## Available data
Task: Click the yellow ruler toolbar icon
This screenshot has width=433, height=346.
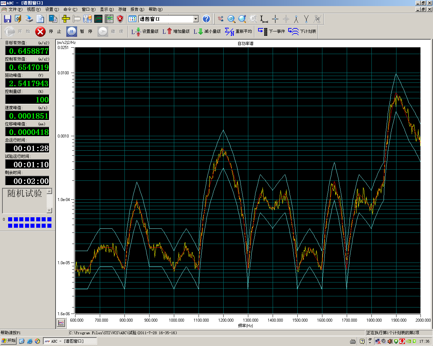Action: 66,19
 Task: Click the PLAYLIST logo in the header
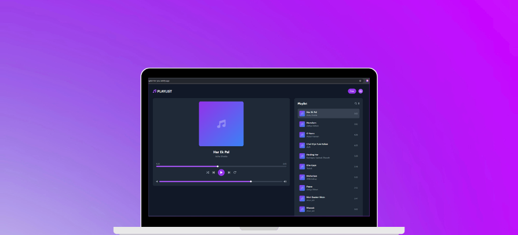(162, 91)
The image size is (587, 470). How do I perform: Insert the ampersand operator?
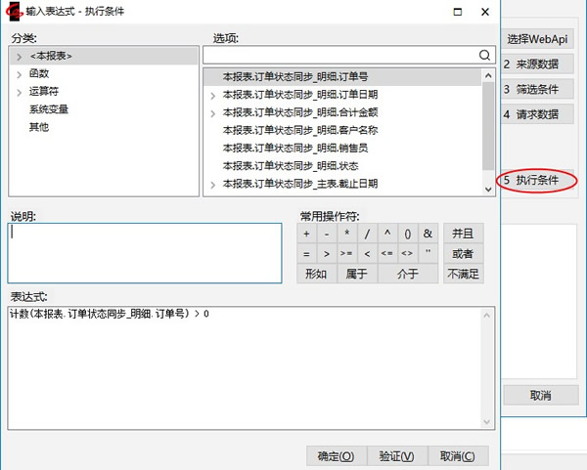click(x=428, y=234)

## What you need to do
Give back exactly the lines from the line with "This screenshot has width=433, height=346." through the end of the material above, and omit every picture.

## Exercise solution
This screenshot has width=433, height=346.
Action: 66,19
 Task: Click the PLAYLIST logo in the header
(162, 91)
The image size is (587, 470). How do I perform: Insert the ampersand operator?
click(x=428, y=234)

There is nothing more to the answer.